Since the outbreak, the shelter does regular top-to-bottom cleanings, requires masks throughout the building (unless residents are in their individual rooms) and screens every visitor who comes into the shelter.

“Our doors are locked,” DeMyers said. “We can’t relax, and we can’t take anything for granted."

Over a five-week period in April and May, as the number of COVID-19 cases grew in Georgia, Mercy Care and the Fulton County Board of Health set out to test every person in Atlanta’s homeless shelters and many of those who were unsheltered. Of the 3,800 homeless people tested in the city during that period, 38 were positive for the virus, Hardin said. Since then, the positivity rate among Atlanta’s homeless population has remained at about 2%, which is lower than the state average, he said. He and other homeless providers were originally worried the infection rate could get as high as 40%.

The Georgia Department of Public Health leased rooms in a downtown hotel for homeless residents diagnosed with coronavirus or who have symptoms of the virus and are awaiting results, and the city bought rooms in another hotel for homeless individuals who did not have the virus and needed a safe place to stay.

“We really were planning for a much bigger problem. We just got ahead of it."

- Jack Hardin, co-founder and chairman of the Gateway Center

During the Trinity outbreak, Partners For Home, a nonprofit that leads the city’s homelessness strategy, helped house the infected residents at a hotel so they could remain isolated and contain the outbreak, DeMyers said.
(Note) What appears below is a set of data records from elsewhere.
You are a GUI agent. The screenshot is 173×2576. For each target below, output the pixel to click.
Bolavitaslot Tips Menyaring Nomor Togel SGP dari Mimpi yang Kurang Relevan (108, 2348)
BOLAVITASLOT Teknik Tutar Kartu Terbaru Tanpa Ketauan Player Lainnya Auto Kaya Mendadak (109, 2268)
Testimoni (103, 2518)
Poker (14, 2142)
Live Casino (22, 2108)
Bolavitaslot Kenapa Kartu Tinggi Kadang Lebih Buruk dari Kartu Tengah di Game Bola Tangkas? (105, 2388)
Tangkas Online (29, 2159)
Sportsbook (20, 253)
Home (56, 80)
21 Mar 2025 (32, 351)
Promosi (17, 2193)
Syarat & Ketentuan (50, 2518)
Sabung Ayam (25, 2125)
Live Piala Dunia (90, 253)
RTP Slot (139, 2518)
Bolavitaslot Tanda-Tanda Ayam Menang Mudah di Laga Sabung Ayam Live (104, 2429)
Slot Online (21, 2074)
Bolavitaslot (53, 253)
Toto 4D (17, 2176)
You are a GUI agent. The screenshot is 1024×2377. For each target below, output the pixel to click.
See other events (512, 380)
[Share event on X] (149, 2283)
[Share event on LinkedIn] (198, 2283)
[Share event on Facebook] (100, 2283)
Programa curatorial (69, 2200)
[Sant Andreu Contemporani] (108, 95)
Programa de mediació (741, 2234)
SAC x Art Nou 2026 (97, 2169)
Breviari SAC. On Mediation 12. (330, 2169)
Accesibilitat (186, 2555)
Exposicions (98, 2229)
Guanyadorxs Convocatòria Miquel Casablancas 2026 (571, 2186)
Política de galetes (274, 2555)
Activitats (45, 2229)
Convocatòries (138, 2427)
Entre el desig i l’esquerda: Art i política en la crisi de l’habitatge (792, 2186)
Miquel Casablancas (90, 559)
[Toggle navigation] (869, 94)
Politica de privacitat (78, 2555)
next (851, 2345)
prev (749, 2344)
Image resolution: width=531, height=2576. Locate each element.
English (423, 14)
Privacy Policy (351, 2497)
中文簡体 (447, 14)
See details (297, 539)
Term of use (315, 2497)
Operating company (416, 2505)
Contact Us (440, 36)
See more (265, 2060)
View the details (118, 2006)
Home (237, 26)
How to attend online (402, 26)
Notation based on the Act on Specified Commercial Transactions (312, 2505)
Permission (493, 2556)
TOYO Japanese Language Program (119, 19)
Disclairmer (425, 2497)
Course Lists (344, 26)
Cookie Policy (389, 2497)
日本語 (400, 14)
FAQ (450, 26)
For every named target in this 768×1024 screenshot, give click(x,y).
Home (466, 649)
While the shelter she runs has been able to remain locked down to minimize contact between residents and the outside, larger ones like the Gateway Center have continued to take in residents. More than 200 people regularly stay the night at Gateway, Hardin said. Like other shelters, they have cut down their capacity to allow for more distancing and implemented strict protocols for mask-wearing and hand-washing. They continue to test for coronavirus.

For now, the strategy to prevent further outbreaks like the one at Trinity is simply to “keep doing what we’re doing,” Hardin said. "We know what to do.”